- _DOCUMENT EXCERPT_
* * * * *
Anyone who knows me knows that I’m pretty festive when it comes to Christmas. I start playing Christmas music at 12:01 AM the day after Thanksgiving. So, naturally, there’s plenty of time to discover the messed up side of those jolly jingles.
Now, don’t get me wrong. I am an “equal opportunity music listener,” so don’t go thinking that I don’t play these songs or listen to them. It’s just that I’ve really been listening to the lyrics this year and I’ve found some interesting stuff out there. So, I present to you, The Inappropriateness of Christmas Lyrics, Part 1 (because there will be more inappropriateness to come, I’m sure).
For this entry, I’m featuring songs about/inspired by that jolly fat guy in red suit. No, I’m not talking about your uncle Kip, I’m talking about Santa Claus!
Song: Here Comes Santa Claus
Artist: Gene Autry
Lyrics: He doesn’t care if you’re rich or poor, he loves you just the same.
* * * * *
- _STORED DATA_
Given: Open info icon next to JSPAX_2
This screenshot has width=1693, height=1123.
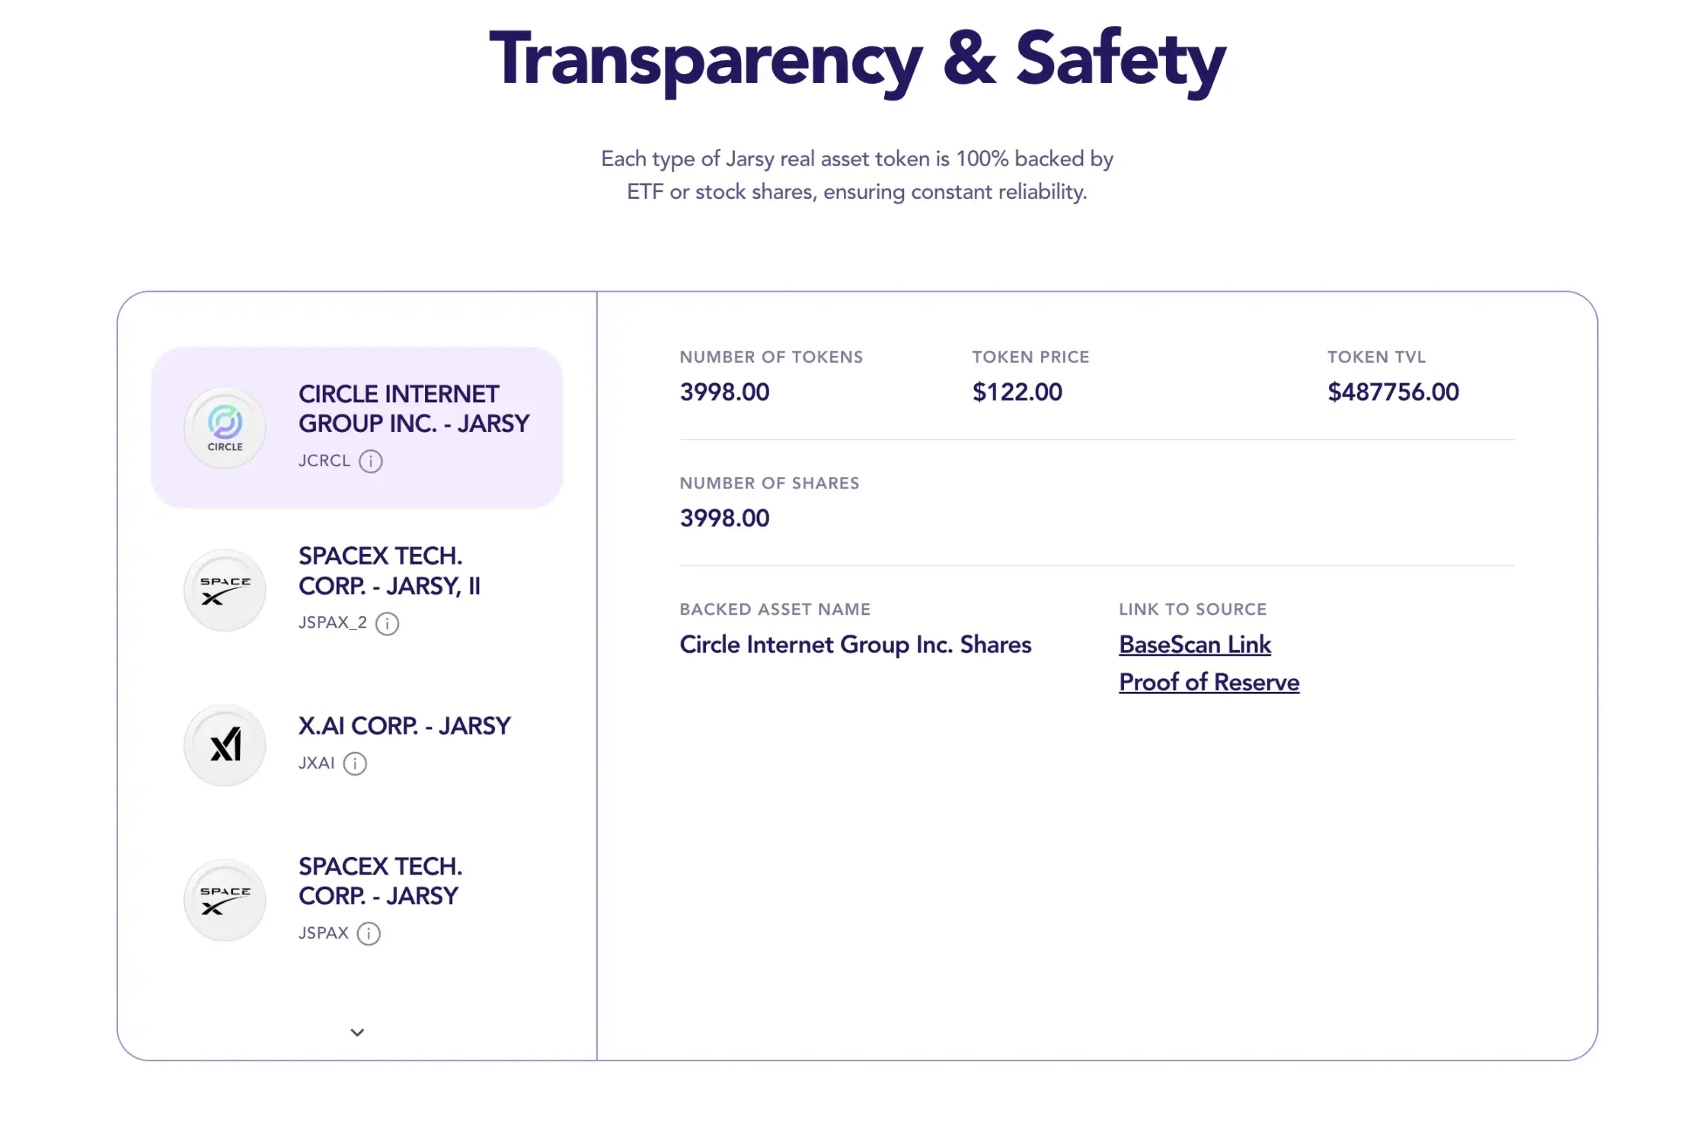Looking at the screenshot, I should tap(388, 623).
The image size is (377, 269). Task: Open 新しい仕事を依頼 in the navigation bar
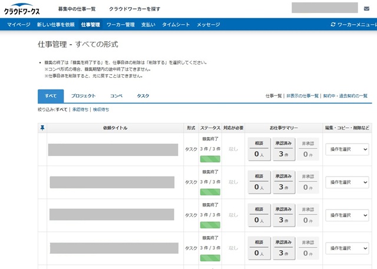coord(55,25)

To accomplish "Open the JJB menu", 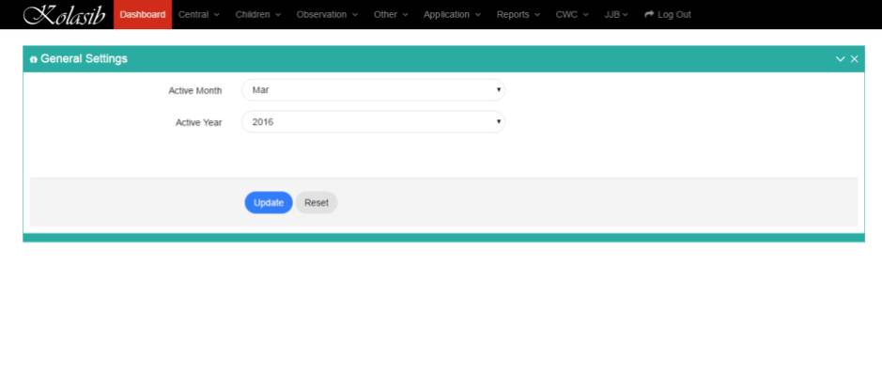I will pos(616,15).

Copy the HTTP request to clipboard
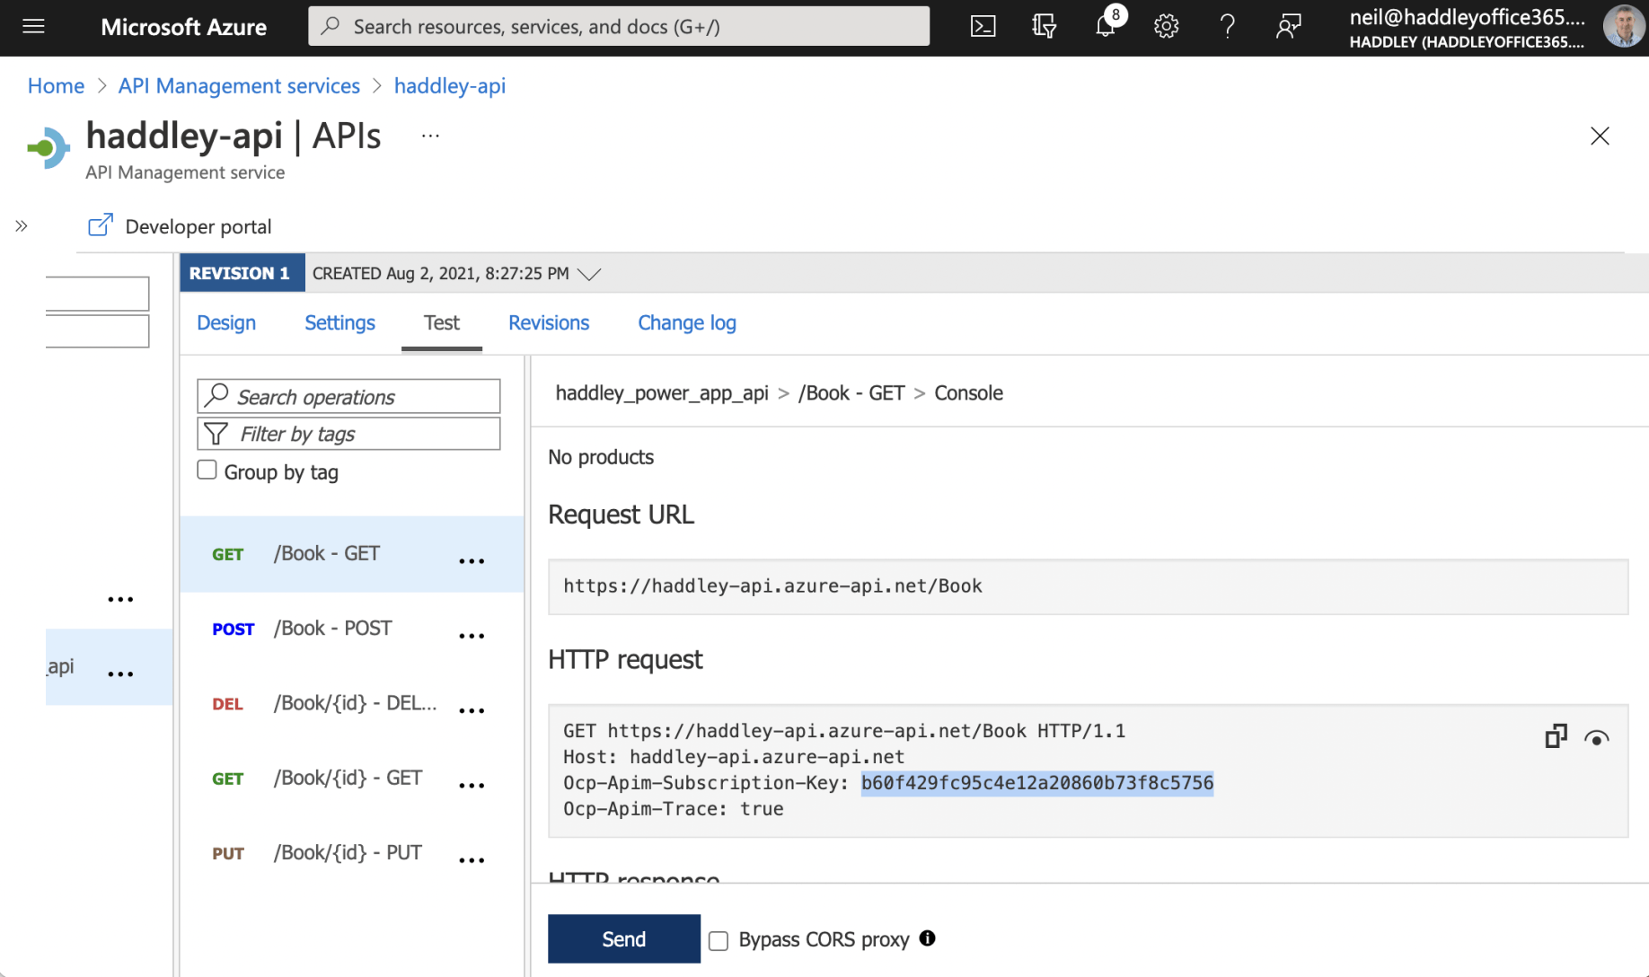point(1556,737)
* * * * *
- _CHECK YOUR UNDERSTANDING_
**1.** Say whether each statement agrees with the Christmas lyrics post above. Answer yes or no for each and quote the deciding words of the post.
(a) The writer begins playing Christmas music the day after Thanksgiving.
(b) The writer refuses to play or listen to the songs discussed.
(c) The artist listed for "Here Comes Santa Claus" is Gene Autry.
**2.** From the Christmas lyrics post, reproduce word for word the stretch from "Anyone who knows" through "come, I’m sure).".
**3.** In the Christmas lyrics post, at what time does the writer start playing Christmas music?

- _ANSWERS TO THE PROBLEMS_
**1.**
(a) Yes: "I start playing Christmas music at 12:01 AM the day after Thanksgiving."
(b) No: "so don’t go thinking that I don’t play these songs or listen to them."
(c) Yes: "Artist: Gene Autry"

**2.**
Anyone who knows me knows that I’m pretty festive when it comes to Christmas. I start playing Christmas music at 12:01 AM the day after Thanksgiving. So, naturally, there’s plenty of time to discover the messed up side of those jolly jingles.
Now, don’t get me wrong. I am an “equal opportunity music listener,” so don’t go thinking that I don’t play these songs or listen to them. It’s just that I’ve really been listening to the lyrics this year and I’ve found some interesting stuff out there. So, I present to you, The Inappropriateness of Christmas Lyrics, Part 1 (because there will be more inappropriateness to come, I’m sure).

**3.** At 12:01 AM the day after Thanksgiving.